- Directions for this task -
Extract each line of the records below that contains the word "screenshot".

- Given information -
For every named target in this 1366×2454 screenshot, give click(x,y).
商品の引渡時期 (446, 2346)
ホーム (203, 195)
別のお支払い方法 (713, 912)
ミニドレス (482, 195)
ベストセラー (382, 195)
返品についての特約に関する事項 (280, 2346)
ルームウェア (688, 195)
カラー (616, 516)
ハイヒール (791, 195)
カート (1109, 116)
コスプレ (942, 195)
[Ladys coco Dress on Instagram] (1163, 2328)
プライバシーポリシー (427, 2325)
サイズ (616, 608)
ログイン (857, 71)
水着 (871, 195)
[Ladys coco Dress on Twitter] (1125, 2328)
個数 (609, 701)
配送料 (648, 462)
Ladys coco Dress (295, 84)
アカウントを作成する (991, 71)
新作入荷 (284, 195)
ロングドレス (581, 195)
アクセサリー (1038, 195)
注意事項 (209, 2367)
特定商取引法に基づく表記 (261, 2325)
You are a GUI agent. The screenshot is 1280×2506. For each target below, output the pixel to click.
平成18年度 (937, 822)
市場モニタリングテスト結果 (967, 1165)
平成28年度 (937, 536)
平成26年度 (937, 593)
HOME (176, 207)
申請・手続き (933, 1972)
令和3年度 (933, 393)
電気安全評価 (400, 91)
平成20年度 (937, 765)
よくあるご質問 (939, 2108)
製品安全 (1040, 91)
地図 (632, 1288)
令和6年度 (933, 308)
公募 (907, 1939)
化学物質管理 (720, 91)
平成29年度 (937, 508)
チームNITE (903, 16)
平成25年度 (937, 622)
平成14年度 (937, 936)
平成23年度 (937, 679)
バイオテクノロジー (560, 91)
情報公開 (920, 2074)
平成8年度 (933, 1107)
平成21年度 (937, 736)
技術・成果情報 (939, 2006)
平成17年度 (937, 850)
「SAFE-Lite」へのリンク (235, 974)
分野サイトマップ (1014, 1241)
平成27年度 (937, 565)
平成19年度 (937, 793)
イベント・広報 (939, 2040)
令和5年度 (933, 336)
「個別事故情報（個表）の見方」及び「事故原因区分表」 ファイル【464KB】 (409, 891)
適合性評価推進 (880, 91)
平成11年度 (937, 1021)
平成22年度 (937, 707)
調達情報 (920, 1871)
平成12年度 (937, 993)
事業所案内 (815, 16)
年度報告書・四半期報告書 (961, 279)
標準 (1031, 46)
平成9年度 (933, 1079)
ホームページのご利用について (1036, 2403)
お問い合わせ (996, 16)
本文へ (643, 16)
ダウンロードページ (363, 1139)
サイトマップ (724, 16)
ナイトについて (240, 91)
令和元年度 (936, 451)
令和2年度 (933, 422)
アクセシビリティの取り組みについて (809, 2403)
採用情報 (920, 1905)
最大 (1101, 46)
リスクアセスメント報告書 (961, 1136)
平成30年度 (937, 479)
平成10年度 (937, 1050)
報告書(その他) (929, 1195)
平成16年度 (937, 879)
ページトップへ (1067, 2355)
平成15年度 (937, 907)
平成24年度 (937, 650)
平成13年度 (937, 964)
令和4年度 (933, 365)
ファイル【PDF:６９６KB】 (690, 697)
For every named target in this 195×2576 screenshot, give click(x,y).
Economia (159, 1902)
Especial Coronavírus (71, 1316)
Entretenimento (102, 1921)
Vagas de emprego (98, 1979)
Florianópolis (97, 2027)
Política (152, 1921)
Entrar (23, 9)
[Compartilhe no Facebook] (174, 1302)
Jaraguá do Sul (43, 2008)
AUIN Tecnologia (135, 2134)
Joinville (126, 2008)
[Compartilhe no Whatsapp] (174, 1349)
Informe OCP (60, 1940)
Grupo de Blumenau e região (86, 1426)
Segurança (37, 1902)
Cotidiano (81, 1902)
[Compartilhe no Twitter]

- Exercise answer -
For every named target in this 1366×2454 screenshot, give click(x,y).
You are a GUI agent. The screenshot is 1280×2506. For each target below, output the pixel to click.
For every named target in this 195×2576 screenshot, give click(x,y).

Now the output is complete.